Signing requirements and "friction"
Shuttleworth
pointed out that copyright agreements "can cause problems and we should be
careful to address them". One of those problems is the "friction"
caused by having to sign an agreement at all, noting that one of the great
strengths of the GPL is that you don't have to sign it. But, in cases
where an agreement is needed, we can reduce the friction, which is what
Project Harmony was set up to do, he said. By reducing the number of
differing agreements, companies like Canonical would not have to look at up
to 300
different ones every year, he said.
Kuhn said that his goal would be for Canonical and others to never have to
sign such an agreement at all. If the license under which the code is
contributed is the same as that under which the project is released
(i.e. "inbound == outbound"), there would be no need for an agreement. The
GPL is designed to handle that situation properly, Kuhn said. He also
noted that he was concerned about the Harmony agreements because they could
lead to the same kind of confusion that the Creative Commons (CC) licenses did.
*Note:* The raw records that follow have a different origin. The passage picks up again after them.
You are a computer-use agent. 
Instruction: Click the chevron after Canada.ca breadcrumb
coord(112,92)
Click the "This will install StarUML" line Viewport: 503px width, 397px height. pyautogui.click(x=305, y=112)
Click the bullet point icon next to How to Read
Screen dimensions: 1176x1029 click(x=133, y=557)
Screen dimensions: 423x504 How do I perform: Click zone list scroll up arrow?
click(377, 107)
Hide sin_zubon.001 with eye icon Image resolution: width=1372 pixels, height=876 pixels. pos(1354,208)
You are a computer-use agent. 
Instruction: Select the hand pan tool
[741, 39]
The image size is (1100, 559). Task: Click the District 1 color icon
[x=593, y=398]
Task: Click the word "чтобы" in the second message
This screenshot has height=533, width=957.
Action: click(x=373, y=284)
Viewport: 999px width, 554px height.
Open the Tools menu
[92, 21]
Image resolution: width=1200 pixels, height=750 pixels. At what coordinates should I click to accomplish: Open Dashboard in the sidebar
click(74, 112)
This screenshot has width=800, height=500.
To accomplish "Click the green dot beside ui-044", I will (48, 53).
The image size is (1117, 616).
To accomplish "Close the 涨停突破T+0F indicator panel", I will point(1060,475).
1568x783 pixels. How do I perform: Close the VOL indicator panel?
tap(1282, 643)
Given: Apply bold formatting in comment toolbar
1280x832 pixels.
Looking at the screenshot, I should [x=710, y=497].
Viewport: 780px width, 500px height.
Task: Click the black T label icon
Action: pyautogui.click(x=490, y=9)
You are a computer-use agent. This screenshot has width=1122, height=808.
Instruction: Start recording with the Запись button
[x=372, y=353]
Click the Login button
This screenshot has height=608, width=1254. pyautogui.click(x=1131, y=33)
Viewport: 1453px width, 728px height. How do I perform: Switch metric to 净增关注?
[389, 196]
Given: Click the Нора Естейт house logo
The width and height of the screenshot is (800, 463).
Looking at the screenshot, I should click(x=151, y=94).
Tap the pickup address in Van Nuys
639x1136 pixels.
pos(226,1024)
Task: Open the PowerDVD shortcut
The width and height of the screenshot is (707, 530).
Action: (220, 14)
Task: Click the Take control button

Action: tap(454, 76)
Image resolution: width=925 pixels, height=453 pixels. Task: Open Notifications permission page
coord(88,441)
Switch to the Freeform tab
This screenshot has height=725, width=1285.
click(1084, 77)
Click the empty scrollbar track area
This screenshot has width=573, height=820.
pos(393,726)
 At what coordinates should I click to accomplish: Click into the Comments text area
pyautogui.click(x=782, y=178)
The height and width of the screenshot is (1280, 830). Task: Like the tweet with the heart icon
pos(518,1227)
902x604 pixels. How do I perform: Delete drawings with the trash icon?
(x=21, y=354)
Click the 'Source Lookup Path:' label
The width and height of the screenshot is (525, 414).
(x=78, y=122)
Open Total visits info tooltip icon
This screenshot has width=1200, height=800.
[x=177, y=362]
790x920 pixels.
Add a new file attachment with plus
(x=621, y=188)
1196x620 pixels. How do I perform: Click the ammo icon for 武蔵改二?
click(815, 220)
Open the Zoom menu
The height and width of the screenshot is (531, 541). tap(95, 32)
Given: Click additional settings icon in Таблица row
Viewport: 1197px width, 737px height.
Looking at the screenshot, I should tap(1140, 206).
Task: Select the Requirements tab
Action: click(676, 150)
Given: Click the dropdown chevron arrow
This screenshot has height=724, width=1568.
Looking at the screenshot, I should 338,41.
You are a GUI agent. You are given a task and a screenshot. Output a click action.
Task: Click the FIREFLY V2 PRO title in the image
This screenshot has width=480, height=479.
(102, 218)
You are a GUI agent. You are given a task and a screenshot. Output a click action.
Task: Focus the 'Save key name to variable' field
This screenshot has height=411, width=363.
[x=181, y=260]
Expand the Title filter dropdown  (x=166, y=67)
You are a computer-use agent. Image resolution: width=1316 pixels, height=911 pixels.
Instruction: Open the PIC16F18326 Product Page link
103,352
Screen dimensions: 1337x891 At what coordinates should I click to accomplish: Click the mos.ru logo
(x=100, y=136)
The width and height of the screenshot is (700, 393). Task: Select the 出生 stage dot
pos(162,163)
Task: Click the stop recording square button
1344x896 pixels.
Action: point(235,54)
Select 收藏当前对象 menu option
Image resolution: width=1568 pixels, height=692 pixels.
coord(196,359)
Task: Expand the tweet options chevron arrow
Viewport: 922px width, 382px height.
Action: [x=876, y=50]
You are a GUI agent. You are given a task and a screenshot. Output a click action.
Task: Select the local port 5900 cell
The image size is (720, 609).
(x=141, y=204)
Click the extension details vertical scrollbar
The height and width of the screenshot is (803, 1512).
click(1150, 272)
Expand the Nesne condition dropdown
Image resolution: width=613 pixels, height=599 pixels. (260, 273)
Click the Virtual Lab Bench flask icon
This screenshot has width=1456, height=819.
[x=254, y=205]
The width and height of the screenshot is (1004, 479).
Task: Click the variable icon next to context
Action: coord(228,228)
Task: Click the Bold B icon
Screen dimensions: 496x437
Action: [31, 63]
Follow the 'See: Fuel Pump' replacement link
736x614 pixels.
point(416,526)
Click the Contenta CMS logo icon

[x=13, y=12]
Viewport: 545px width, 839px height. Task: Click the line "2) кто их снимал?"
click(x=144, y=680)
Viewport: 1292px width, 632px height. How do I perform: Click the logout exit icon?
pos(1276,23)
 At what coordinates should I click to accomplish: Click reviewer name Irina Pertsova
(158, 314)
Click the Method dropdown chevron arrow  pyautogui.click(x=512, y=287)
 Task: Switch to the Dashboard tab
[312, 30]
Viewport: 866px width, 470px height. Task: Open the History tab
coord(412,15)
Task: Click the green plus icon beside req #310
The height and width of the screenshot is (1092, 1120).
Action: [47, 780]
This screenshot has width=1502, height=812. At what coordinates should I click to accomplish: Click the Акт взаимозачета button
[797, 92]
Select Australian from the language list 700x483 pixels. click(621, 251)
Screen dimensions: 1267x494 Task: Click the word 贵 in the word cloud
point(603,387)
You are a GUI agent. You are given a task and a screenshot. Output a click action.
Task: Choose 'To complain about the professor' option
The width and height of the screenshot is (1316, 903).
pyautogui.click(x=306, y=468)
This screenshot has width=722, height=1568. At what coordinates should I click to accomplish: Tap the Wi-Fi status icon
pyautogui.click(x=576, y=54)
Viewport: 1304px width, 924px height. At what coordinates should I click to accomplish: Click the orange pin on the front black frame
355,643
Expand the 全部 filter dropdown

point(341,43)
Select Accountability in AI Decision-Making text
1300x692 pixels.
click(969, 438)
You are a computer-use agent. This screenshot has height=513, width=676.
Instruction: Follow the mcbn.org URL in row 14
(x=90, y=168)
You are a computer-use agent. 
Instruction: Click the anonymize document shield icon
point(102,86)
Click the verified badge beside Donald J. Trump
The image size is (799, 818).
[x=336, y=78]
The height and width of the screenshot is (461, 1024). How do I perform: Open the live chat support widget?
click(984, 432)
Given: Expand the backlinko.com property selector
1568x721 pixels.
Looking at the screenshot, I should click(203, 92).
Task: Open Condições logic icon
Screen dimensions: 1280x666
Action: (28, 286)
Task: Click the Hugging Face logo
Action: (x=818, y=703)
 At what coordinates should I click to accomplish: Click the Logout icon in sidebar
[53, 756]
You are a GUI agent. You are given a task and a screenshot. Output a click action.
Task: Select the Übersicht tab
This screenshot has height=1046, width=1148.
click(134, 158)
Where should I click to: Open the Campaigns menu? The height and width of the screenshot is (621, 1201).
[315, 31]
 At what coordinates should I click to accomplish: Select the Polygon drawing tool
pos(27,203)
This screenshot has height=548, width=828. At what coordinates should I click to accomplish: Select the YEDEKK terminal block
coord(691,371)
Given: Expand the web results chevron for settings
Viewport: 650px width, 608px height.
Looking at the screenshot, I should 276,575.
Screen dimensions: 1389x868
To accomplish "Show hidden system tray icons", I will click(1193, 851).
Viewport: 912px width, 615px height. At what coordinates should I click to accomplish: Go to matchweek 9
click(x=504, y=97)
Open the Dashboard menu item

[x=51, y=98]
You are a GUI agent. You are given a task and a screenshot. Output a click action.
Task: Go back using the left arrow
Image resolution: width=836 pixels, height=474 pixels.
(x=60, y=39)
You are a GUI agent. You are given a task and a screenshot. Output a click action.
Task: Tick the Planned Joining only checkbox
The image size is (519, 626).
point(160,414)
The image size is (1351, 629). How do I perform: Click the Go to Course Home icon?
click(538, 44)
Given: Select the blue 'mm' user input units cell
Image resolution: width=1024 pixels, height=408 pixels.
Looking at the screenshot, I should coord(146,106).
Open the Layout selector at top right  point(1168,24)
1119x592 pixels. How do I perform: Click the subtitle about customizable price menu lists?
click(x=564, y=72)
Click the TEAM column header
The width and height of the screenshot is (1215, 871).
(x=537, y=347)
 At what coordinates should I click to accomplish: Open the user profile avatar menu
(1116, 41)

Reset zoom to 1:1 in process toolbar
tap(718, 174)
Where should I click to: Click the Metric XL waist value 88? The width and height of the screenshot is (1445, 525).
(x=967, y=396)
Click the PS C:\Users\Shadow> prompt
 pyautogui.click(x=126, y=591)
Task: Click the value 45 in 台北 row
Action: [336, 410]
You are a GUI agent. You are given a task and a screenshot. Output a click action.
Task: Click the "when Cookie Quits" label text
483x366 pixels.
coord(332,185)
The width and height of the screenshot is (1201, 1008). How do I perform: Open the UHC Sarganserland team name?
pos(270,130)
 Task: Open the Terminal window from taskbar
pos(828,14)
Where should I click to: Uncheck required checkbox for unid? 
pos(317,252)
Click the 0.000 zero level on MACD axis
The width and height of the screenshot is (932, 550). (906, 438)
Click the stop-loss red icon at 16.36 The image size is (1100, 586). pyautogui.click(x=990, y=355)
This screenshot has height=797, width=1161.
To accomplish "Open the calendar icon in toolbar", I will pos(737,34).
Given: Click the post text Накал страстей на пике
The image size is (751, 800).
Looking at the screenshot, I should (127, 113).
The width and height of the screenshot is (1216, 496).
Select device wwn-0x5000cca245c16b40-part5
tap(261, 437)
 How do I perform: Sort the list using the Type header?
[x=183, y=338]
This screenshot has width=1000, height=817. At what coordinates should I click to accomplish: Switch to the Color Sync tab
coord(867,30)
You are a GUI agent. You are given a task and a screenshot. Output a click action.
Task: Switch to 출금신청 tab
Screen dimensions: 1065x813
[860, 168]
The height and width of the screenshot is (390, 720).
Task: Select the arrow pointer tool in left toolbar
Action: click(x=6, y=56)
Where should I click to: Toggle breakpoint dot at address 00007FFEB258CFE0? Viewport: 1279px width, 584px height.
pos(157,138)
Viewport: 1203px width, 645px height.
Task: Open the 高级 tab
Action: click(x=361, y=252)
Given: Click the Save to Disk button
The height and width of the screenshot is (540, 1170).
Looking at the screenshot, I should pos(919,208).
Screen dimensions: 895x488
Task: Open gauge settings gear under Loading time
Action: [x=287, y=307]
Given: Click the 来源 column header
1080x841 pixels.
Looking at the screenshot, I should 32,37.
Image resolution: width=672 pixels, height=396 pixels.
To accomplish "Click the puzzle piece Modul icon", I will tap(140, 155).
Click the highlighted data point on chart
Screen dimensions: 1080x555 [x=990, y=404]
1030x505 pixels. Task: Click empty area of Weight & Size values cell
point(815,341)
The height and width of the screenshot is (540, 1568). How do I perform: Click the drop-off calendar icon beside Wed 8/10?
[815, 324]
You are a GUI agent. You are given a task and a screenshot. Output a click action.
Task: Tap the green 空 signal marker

By having multiple different kinds of agreements under the same top-level
name (e.g. Harmony or CC), there can be confusion as to what
is meant, he said. It took time to separate the freedom-oriented CC
licenses from the non-free choices, and he worries that a similar situation
may arise for Harmony.
Or later
Sandler asked the panelists about using the "or later" clause (e.g. GPLv2
or later, aka "plus" licenses) when licensing code and what the implications were. Kuhn noted
that the Linux kernel famously does not use "or later". He said
that doing so is putting trust in another organization, and that if you don't
trust that organization "deeply", don't sign a copyright
agreement with them or add an "or later" clause to a license that is under
their control.
But Shuttleworth is concerned that using "inbound == outbound" licensing is
"believing that the world won't change". While licensing
won't change overnight, it will eventually to address changes in the legal
landscape. Just as there needed to be a GPLv3 to address shortcomings in
v2, there will be a GPLv4 and a GPLv5 some day, he said. Richard Stallman
will not be around forever, so you are placing your trust in the
institution of the FSF, he said. It would be better to place that trust in
the project itself and allow it to decide if any license changes are needed
down the road.
Essentially disagreeing with both, Meeks thinks that "or later" is
"vital". He says that he trusts the FSF and thinks that others
should too, but beyond that, "the FSF is less of a risk than killing your
project through bureaucracy". One reason that companies want to be
able to get proprietary licenses to free software is so that "they
can get patent protection that isn't available to us", he said.
Patent concerns
There is also the question of patent licenses, Meeks said.
The
Harmony agreements assign patent rights along with the other rights and if
the code is released under a permissive license (e.g. BSD), the patent
rights accumulated by the company don't necessarily flow back to those who receive the code. It would
be nice to have the community be in the same boat with respect to patents
as the other companies
that license the code, but that may not be true if the Harmony agreements
are used, he said. "Harmony makes it more complicated, not simpler", he said.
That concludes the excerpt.